In the present study, we found that the circadian gene transcripts for CRY1, NR1D2, and PER3 in human placenta were robustly different between PE and non-PE across two independent datasets. Importantly, NR1D2 and PER3 were downregulated in placentas of PE patients independent of gestation length, CLOCK was downregulated in PE patients who delivered at term, and CRY1 was upregulated in overall PE. Further analysis demonstrated that co-alteration of CRY1, NR1D2, and PER3 transcripts were strongly associated with the risk of PE (the OR of PE was increased more than fivefold with the risk score > median). In vitro migration assays further identified a role of CRY1/2 and NR1D1/2 in trophoblast migration. Together, this identifies CRY1, NR1D2, and PER3 as genes of particular interest in overall PE, as well as CLOCK, NR1D2, and PER3 in term PE.

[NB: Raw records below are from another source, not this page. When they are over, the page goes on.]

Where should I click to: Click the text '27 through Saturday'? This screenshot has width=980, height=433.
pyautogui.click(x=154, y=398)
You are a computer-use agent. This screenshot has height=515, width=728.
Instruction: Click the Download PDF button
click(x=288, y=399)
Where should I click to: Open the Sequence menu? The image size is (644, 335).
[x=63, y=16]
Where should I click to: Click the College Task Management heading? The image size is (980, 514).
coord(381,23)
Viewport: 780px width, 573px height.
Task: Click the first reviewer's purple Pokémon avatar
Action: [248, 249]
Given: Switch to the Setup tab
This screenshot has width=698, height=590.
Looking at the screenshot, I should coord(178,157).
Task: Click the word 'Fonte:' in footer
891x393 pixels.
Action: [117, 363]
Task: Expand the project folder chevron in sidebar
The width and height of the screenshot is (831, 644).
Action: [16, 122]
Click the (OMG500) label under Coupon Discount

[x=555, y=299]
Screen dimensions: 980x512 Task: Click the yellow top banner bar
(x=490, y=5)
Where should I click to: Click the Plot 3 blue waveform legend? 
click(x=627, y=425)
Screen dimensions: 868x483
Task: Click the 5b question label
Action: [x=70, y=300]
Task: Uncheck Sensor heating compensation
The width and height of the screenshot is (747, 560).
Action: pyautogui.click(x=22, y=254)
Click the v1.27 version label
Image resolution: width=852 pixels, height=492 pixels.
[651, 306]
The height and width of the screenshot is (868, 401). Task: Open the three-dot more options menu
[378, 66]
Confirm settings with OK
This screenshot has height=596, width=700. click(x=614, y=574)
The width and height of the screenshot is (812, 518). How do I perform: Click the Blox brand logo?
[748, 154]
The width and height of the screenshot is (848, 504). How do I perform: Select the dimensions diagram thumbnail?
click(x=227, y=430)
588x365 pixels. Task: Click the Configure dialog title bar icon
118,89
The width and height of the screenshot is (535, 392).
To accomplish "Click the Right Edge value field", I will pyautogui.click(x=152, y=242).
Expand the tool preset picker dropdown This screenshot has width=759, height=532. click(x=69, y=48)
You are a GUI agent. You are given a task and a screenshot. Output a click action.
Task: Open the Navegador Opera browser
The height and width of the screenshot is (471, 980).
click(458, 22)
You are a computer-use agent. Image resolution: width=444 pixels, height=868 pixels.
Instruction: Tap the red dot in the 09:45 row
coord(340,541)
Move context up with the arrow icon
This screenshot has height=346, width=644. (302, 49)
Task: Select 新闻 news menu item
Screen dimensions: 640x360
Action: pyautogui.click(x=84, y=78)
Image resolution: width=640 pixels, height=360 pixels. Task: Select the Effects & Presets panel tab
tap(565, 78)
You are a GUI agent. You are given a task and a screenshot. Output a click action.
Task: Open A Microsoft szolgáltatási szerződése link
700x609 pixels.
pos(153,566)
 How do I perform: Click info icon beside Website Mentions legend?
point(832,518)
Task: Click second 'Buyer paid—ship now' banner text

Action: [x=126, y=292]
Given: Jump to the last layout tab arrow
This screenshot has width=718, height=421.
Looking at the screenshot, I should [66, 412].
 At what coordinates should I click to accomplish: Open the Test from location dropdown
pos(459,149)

CRY1, NR1D2, PER3 and CLOCK dysregulation in PE placenta

Clock genes are important in homeostatic regulation of cells and provide a molecular mechanism allowing tissues to anticipate daily changes in physiological functions. Despite the well-established role of circadian rhythms and clock genes in female reproductive function and pregnancy maintenance37,39,42,43,69, our understanding of the contribution of clock genes in placental development and function in relation to PE is in its infancy. Here, we find that among the 17 clock genes analyzed, only CRY1, NR1D2 and PER3 are consistently up- (CRY1) and down- (NR1D2 and PER3) regulated in the PE placenta, independent of PE subtypes. It should be noted that the differential expression of 7 out of 17 studied clock genes (ARNTL2, CLOCK, NPAS1, PER2, RORA, RORB, and TIMELESS) were inconsistent between the two independent datasets. Specifically, CLOCK was significantly lower in PE patients than in controls from the dataset GSE75010-173, but not in the dataset GSE75010-157. Interestingly, our subgroup analysis demonstrated that after removing patients with PTB from the GSE750-157, the decreased expression of the CLOCK transcript in placenta of the term PE group became statistically significant, which is similar to the result from the dataset GSE75010-173. In contrast, removing patients with PTB from GSE75010-157 drives the CRY1 level to be non-significant between term PE and term non-PE. These results suggest that alteration of the CLOCK transcript might be more specific to term PE, CRY1 might be more specific to heterogeneous PE, whereas the expression patterns of NR1D2 and PER3 are more robustly associated with PE, independent of gestation length and PE subtype.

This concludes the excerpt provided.